**What the exercise asks**
Your reply should contain every record, restated word for word.

**Data shown**
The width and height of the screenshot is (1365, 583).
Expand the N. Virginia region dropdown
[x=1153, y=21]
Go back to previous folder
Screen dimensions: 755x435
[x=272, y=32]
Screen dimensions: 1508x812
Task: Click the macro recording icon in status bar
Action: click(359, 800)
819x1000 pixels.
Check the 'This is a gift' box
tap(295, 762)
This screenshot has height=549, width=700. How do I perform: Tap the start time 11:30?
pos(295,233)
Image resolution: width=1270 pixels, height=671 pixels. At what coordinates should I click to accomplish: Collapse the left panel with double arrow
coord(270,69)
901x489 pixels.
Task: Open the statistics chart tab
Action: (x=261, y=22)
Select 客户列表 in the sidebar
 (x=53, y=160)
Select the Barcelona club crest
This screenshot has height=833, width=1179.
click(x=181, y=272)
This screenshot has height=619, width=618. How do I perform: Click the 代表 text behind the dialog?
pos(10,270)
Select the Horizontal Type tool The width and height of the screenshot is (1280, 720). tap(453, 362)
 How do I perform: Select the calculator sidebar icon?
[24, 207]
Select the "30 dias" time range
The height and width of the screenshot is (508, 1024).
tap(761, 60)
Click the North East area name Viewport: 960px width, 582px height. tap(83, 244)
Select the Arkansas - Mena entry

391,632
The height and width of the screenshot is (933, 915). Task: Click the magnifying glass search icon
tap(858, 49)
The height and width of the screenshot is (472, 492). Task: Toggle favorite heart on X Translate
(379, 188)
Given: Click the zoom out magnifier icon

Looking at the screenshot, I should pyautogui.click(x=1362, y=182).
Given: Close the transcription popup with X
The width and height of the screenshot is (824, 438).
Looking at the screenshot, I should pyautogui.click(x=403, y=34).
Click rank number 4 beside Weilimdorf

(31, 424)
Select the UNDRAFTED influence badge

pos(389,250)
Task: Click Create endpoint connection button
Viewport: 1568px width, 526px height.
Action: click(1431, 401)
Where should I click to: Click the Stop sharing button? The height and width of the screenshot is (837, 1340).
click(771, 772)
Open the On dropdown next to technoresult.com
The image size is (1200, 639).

**Written reply**
The width and height of the screenshot is (1365, 583).
Expand the N. Virginia region dropdown
[x=1153, y=21]
Go back to previous folder
Screen dimensions: 755x435
[x=272, y=32]
Screen dimensions: 1508x812
Task: Click the macro recording icon in status bar
Action: click(359, 800)
819x1000 pixels.
Check the 'This is a gift' box
tap(295, 762)
This screenshot has height=549, width=700. How do I perform: Tap the start time 11:30?
pos(295,233)
Image resolution: width=1270 pixels, height=671 pixels. At what coordinates should I click to accomplish: Collapse the left panel with double arrow
coord(270,69)
901x489 pixels.
Task: Open the statistics chart tab
Action: (x=261, y=22)
Select 客户列表 in the sidebar
 (x=53, y=160)
Select the Barcelona club crest
This screenshot has height=833, width=1179.
click(x=181, y=272)
This screenshot has height=619, width=618. How do I perform: Click the 代表 text behind the dialog?
pos(10,270)
Select the Horizontal Type tool The width and height of the screenshot is (1280, 720). tap(453, 362)
 How do I perform: Select the calculator sidebar icon?
[24, 207]
Select the "30 dias" time range
The height and width of the screenshot is (508, 1024).
tap(761, 60)
Click the North East area name Viewport: 960px width, 582px height. tap(83, 244)
Select the Arkansas - Mena entry

391,632
The height and width of the screenshot is (933, 915). Task: Click the magnifying glass search icon
tap(858, 49)
The height and width of the screenshot is (472, 492). Task: Toggle favorite heart on X Translate
(379, 188)
Given: Click the zoom out magnifier icon

Looking at the screenshot, I should pyautogui.click(x=1362, y=182).
Given: Close the transcription popup with X
The width and height of the screenshot is (824, 438).
Looking at the screenshot, I should pyautogui.click(x=403, y=34).
Click rank number 4 beside Weilimdorf

(31, 424)
Select the UNDRAFTED influence badge

pos(389,250)
Task: Click Create endpoint connection button
Viewport: 1568px width, 526px height.
Action: click(1431, 401)
Where should I click to: Click the Stop sharing button? The height and width of the screenshot is (837, 1340).
click(771, 772)
Open the On dropdown next to technoresult.com
The image size is (1200, 639).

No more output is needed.